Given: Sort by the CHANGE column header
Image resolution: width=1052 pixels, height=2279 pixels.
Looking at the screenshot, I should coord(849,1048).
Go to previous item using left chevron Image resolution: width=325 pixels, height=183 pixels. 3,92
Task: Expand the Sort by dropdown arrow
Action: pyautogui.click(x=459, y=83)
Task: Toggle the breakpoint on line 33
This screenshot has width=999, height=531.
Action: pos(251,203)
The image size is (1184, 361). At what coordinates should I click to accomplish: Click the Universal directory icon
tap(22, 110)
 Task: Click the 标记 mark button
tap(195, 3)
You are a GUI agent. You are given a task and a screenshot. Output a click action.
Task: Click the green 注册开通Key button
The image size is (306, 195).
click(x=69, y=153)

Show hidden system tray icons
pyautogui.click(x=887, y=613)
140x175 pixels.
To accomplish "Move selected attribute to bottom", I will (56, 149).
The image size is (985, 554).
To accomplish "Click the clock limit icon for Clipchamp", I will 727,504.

══════════

▶ [WHAT YOU NEED TO DO] So that nothing differs from the original, transcribe all of the records above.

▶ [FINAL ANSWER]
Given: Sort by the CHANGE column header
Image resolution: width=1052 pixels, height=2279 pixels.
Looking at the screenshot, I should coord(849,1048).
Go to previous item using left chevron Image resolution: width=325 pixels, height=183 pixels. 3,92
Task: Expand the Sort by dropdown arrow
Action: pyautogui.click(x=459, y=83)
Task: Toggle the breakpoint on line 33
This screenshot has width=999, height=531.
Action: pos(251,203)
The image size is (1184, 361). At what coordinates should I click to accomplish: Click the Universal directory icon
tap(22, 110)
 Task: Click the 标记 mark button
tap(195, 3)
You are a GUI agent. You are given a task and a screenshot. Output a click action.
Task: Click the green 注册开通Key button
The image size is (306, 195).
click(x=69, y=153)

Show hidden system tray icons
pyautogui.click(x=887, y=613)
140x175 pixels.
To accomplish "Move selected attribute to bottom", I will (56, 149).
The image size is (985, 554).
To accomplish "Click the clock limit icon for Clipchamp", I will 727,504.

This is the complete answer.